**読書日記の抜粋:**
▬▬▬▬▬▬
アウトドアな日常

インドアからアウトドアへのススメ

恐れ

2009年05月31日 | 読書日記 その6
「木」 幸田文著 新潮社

「材のいのち」という随筆には、斑鳩の宮大工の棟梁の話が綴っています。

「大工さんの木は立木ではない。立木としての生命を終わったあとの材をさす。」(本文より)

「若い大工さん仲間には、<刃物を入れたらご命日>という笑い言葉がある。
間違って切ったが最後、もう処置なしだということである。
こんな場面に出逢うと、棟梁さんたちはニコニコしながらドンと肩をたたいてやって、おじけるな、しくじれば後始末は俺がしてやる、という」
「楢二郎さんは、未熟な若い人たちのこの恐れを、金額の損失におびえるだけではないと断定する。
大材に気敗け、位敗けするのだし、そこへ切るという決定的な作業が加わるのだから、並の感覚をもつ若者なら、恐れを生ずるのが当然だ、という。
▬▬▬▬▬▬
**掲載一覧:**
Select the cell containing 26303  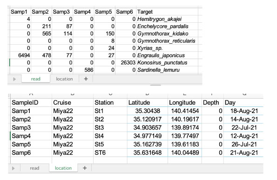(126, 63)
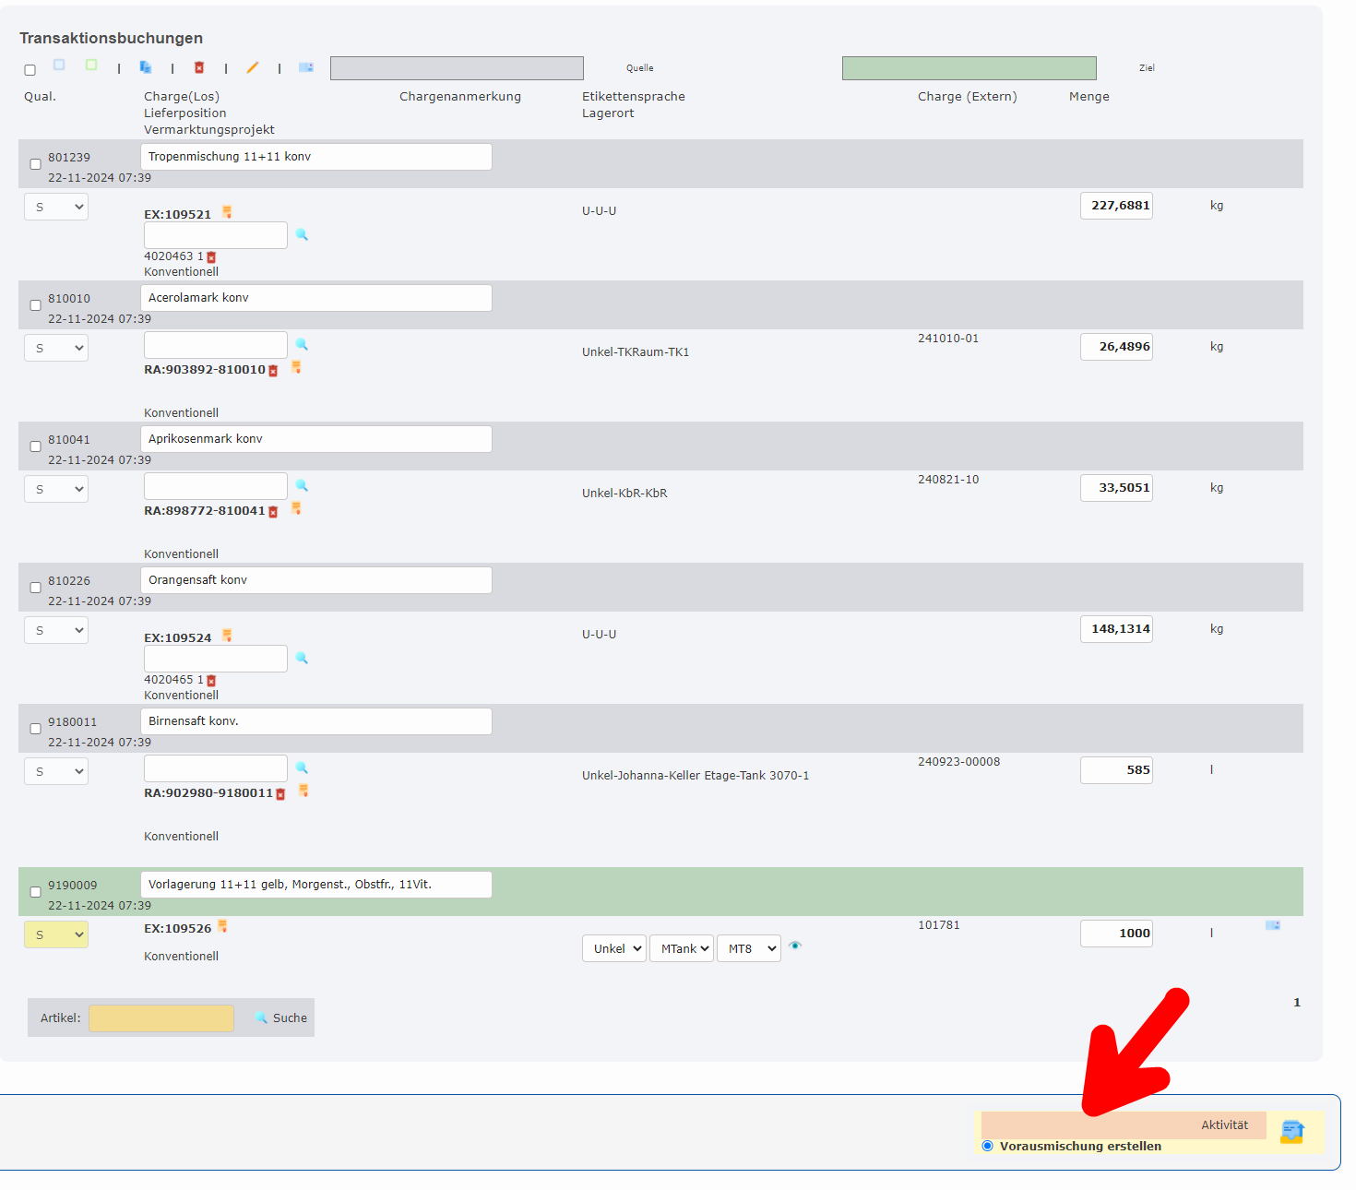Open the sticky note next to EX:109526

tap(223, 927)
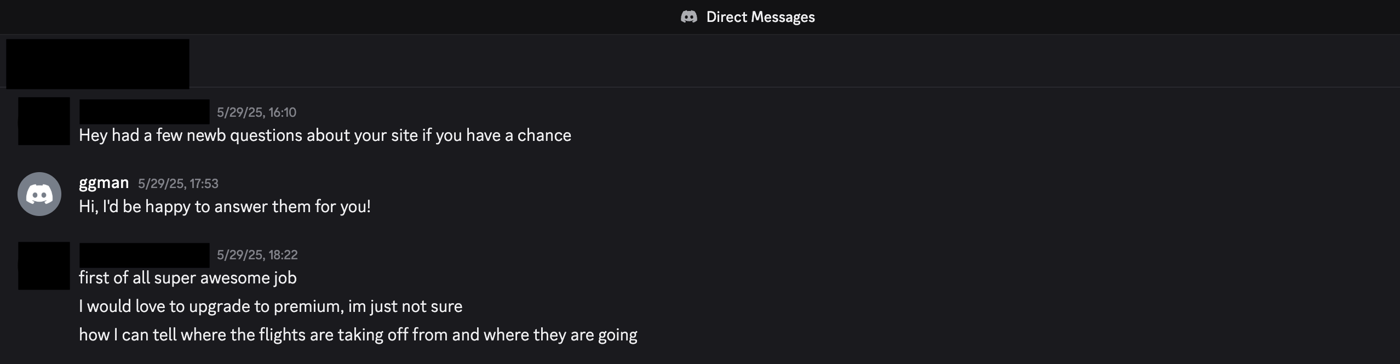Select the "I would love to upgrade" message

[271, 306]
▬▬▬▬▬▬
**取り組む課題:**
幸田文『木』を読んだ読書日記の抜粋について、最後の文の後から続きを書きなさい。 一覧は参照しなくてかまわない。

**課題への解答:**
大材には何百年の年数をかけた、それだけの威容というものが具わっている。だが、ただ若い大工を圧迫しているのではない。圧迫を与えると同時に、彼の胆力気力を育ててやっている。
これは見逃せない大切な点だ、と説く。
その証拠に、一度大材を扱った若者は、ぐんと精神安定してくるそうである。」(本文より)

「寿命を使い尽くして死んだ木の姿は、生きている木にはない、また別の貴さ、安らぎがあって、楢二郎さんはたまらなく心惹かれるという。
・・生きても死んでも、木は立派だ、知っておいてもらいたいし、一度それをみておけば、きっとあなたのなにかの役に立つと思う、という。」(本文より)

この本も、木を原料にしているわけだし、文字という生命を吹き込んで、ここに存在する。
恐れを感じることができれば、より多くの息吹を、その本から感じとることができるのではないだろうか。

季節が巡るような、何度も何度も読み返したい随筆郡である。


コメント (2)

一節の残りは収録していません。